«Les gens pensent que la décadence, c'est la débauche. La décadence, c'est simplement la mort de quelque chose de très beau.»

C'est Jacques de Bascher qui parle, un des hommes qui inspira les couturiers Yves Saint Laurent et Karl Lagerfeld. Nous sommes à la page 388 du livre Beautiful People dans lequel Alicia Drake raconte la prétendue rivalité entre ces deux grands couturiers (LT du 20.09.2007). C'est un très vilain titre, Beautiful People, pour un livre parfois taché par des perspectives biaisées et auréolé d'un parfum de scandale qui, aujourd'hui que la télé-réalité a tout infecté, tient lieu de vérité. Mais c'est un livre clé sur la société du spectacle pipolesque d'aujourd'hui, sur les trajectoires artistiques et les carrières économiques, sur la part qu'y jouent le sexe et la nostalgie. Un livre passionnant, dopant, sur ce que nos vies ordinaires doivent aux années 70 et à leur tourbillon sur fond de boule disco et de frénésie.

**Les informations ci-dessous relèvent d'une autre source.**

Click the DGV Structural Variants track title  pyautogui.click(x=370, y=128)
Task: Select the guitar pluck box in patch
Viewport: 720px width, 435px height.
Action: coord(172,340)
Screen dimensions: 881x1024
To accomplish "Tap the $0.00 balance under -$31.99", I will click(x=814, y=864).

L'auteur raconte les vies en miroir de Saint Laurent et de Lagerfeld. Chez le premier, tout est écrit à 20 ans, le talent, la tyrannie, la faiblesse et la silhouette, autant d'évidences que le génie passera le reste de ses jours à décliner. Alors que chez Lagerfeld, tout semble avoir été construction, sculpture de soi, vampirisme et bodybuildage de son œuvre et de sa marionnette. Mais l'essentiel est ailleurs.

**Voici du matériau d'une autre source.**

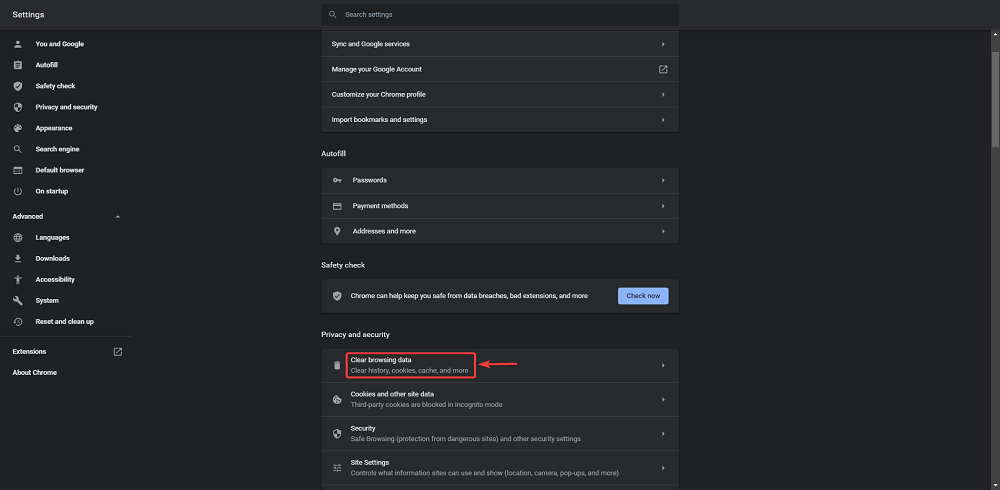Click the page vertical scrollbar
Screen dimensions: 1000x490
tap(994, 100)
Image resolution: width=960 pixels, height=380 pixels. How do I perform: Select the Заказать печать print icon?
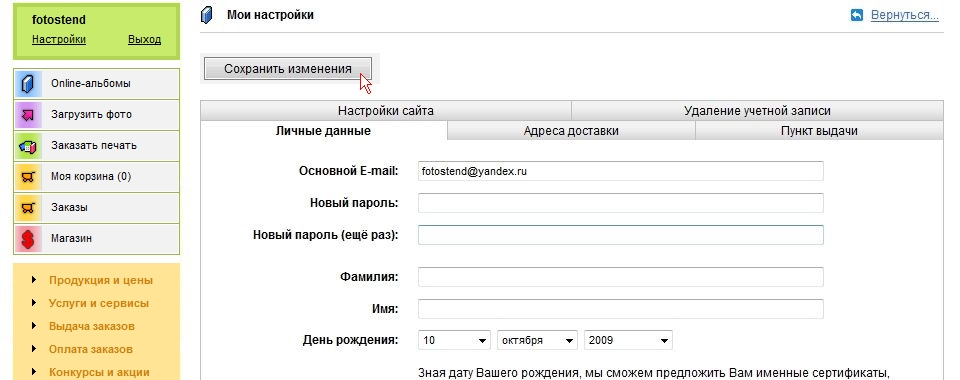pyautogui.click(x=28, y=146)
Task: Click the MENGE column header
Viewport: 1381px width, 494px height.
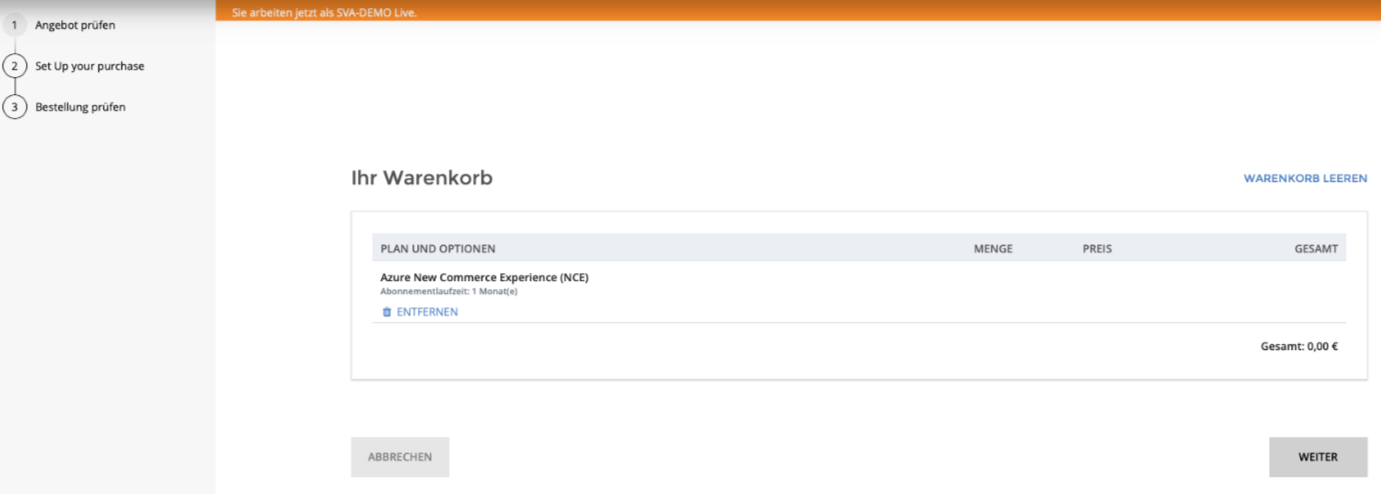Action: point(993,248)
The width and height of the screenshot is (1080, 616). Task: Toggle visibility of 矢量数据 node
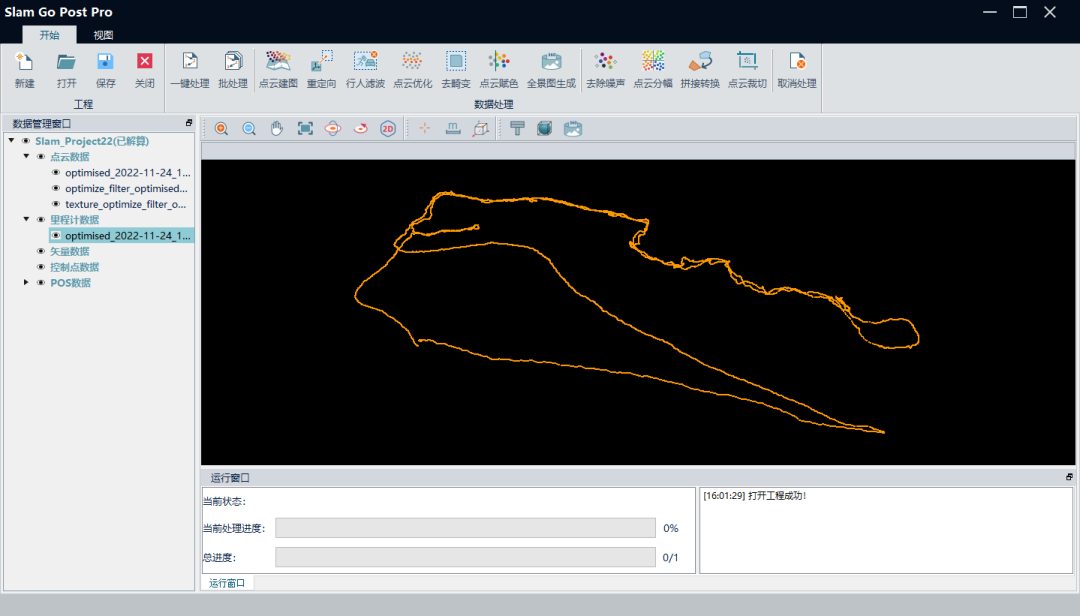click(41, 252)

On y suit la montée en force de la jeunesse, de son culte tout en maigreur. On y revoit la fascination pour la fuite en avant autant que pour les filiations prestigieuses et le passé. On devine comment une époque est construite sur l'idée qu'il n'y a pas d'art, mineur ou non, ni d'avant-garde, sans notion de perte. Tout le système actuel de la célébrité est déjà là, mais libre, pas encore exploité commercialement jusqu'à être mécanique comme aujourd'hui. On mesure ce que nos mythologies pop qui tournent désormais à vide doivent non pas à Mai 68 mais aux années 70, à leur soif jadis extinguible de décadences. Autrement dit: de féeries.